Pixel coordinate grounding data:
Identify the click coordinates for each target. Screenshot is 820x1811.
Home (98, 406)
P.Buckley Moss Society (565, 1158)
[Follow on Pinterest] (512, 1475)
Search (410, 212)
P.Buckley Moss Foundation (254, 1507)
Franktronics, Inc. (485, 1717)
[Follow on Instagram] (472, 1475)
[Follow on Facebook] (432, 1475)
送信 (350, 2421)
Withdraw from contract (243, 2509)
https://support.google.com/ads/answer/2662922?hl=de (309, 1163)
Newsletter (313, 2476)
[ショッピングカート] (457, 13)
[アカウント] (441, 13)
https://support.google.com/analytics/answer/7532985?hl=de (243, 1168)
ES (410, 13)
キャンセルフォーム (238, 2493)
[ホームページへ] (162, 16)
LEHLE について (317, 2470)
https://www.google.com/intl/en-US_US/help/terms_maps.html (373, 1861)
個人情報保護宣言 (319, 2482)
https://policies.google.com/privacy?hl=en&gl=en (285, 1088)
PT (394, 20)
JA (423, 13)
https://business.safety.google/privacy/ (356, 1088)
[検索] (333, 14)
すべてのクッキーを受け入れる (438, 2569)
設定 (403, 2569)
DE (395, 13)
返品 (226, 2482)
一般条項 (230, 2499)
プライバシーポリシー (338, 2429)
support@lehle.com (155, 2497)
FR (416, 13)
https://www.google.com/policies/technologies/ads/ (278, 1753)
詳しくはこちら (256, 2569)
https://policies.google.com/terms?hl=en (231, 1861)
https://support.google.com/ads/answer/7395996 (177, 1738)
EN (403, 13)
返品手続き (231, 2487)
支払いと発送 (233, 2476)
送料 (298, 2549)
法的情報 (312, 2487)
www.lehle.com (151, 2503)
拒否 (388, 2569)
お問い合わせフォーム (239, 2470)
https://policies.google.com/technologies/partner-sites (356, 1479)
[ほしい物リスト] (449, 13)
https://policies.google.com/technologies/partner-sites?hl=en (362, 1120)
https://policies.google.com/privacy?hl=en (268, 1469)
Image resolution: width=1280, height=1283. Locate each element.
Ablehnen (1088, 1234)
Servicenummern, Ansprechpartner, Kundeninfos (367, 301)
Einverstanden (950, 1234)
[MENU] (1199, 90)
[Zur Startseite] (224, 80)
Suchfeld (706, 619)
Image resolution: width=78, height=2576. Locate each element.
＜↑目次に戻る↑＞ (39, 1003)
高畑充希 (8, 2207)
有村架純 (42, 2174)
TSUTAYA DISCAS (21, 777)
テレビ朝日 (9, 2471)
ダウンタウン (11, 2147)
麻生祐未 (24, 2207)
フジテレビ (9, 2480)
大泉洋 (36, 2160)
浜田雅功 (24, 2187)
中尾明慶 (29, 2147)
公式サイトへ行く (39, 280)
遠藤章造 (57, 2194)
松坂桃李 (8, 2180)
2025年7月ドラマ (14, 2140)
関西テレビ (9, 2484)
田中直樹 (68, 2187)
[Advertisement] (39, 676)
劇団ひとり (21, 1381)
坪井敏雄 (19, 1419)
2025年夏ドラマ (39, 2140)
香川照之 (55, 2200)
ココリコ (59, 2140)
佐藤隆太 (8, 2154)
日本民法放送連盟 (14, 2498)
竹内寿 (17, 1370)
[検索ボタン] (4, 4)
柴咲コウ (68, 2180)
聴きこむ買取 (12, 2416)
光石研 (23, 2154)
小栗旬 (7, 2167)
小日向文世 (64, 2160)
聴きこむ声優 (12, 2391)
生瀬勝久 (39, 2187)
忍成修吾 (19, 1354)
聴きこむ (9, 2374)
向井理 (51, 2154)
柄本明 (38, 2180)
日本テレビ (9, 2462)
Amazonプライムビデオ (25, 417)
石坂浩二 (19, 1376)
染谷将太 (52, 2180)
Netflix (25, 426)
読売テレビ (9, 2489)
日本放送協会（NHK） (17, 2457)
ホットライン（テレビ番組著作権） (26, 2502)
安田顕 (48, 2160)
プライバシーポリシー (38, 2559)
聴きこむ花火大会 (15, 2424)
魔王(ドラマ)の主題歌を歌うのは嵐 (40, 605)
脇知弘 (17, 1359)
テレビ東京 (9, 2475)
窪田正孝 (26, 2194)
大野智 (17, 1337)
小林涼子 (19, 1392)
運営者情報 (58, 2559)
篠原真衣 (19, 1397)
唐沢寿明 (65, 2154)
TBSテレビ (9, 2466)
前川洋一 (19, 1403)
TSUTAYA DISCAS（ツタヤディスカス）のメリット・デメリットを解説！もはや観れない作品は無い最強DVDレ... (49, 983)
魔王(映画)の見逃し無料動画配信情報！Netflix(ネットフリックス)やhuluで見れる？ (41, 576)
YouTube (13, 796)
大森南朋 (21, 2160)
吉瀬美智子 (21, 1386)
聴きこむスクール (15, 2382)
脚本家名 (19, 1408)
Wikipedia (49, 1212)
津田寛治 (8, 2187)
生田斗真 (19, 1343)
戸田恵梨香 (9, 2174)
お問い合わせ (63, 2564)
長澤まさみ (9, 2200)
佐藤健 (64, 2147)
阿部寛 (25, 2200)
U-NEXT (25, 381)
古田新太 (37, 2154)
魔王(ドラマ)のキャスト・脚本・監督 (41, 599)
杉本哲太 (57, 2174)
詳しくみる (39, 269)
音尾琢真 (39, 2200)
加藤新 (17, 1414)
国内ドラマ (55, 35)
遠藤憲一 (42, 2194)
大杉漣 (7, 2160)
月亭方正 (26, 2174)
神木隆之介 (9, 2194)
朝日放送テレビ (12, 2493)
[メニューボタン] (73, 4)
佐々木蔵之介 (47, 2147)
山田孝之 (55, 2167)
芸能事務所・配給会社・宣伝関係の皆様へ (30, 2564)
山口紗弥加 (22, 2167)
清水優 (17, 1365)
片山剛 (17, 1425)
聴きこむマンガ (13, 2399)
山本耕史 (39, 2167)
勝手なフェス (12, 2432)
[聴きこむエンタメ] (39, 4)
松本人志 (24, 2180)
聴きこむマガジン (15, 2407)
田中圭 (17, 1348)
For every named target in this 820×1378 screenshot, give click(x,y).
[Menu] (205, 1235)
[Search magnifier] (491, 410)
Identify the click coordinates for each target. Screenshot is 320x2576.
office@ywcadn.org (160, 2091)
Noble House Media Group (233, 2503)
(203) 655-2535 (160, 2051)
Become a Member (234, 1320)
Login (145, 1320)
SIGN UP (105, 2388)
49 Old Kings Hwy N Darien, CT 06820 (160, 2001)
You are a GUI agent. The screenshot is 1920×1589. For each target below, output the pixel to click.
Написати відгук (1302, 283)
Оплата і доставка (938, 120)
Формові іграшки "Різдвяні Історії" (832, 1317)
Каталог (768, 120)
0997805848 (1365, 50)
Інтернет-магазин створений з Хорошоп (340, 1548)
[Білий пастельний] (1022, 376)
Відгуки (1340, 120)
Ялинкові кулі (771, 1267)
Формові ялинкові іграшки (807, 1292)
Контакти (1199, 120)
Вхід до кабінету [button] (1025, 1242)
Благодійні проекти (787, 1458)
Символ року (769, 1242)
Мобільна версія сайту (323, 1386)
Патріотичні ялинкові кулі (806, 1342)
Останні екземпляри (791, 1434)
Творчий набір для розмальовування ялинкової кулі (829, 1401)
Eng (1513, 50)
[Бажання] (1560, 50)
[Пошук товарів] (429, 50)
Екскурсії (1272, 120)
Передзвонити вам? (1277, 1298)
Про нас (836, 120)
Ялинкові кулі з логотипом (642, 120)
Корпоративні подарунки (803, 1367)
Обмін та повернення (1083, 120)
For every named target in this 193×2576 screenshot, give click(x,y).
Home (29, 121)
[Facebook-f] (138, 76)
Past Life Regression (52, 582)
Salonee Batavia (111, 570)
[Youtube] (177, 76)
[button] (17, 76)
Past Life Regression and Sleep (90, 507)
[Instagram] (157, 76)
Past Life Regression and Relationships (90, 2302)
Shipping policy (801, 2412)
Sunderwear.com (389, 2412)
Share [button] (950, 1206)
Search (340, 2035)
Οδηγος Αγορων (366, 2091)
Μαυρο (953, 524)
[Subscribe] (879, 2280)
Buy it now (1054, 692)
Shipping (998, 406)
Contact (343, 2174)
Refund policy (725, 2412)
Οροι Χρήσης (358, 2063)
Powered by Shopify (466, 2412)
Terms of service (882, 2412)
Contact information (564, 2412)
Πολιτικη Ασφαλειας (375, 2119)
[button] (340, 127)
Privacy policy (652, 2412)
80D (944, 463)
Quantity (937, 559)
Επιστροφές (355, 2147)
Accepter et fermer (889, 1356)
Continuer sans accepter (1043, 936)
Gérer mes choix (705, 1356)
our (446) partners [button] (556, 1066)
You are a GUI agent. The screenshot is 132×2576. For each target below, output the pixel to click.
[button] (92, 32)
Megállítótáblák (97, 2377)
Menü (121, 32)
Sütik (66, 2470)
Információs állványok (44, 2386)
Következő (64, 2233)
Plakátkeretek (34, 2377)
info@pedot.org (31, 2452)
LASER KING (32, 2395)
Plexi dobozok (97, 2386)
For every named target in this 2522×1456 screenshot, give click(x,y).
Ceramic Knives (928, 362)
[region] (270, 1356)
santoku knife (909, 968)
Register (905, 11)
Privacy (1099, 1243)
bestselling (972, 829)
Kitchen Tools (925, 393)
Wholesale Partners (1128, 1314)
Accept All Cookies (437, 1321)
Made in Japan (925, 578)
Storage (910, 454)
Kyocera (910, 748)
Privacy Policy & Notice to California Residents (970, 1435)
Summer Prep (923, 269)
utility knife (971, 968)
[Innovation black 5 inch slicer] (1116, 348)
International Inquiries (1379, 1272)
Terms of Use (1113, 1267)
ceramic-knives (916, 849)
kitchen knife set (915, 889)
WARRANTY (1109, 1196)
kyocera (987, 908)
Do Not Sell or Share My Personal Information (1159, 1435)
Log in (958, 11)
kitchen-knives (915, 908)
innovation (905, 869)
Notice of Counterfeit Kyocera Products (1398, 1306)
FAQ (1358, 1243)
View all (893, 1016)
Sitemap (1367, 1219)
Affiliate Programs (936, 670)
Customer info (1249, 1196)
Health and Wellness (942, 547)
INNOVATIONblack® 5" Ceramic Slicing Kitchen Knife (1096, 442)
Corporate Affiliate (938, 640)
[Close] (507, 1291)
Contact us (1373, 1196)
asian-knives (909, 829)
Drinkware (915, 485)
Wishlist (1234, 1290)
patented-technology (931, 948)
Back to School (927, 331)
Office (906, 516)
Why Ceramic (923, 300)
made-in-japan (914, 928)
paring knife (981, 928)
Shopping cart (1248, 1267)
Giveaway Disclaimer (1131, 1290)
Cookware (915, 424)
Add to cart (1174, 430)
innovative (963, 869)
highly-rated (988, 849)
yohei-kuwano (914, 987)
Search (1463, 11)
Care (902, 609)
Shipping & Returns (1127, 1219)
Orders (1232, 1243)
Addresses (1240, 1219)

## Description of the task
From the data above, gather every line that includes the word "Regression".

## Result below
Past Life Regression (52, 582)
Past Life Regression and Sleep (90, 507)
Past Life Regression and Relationships (90, 2302)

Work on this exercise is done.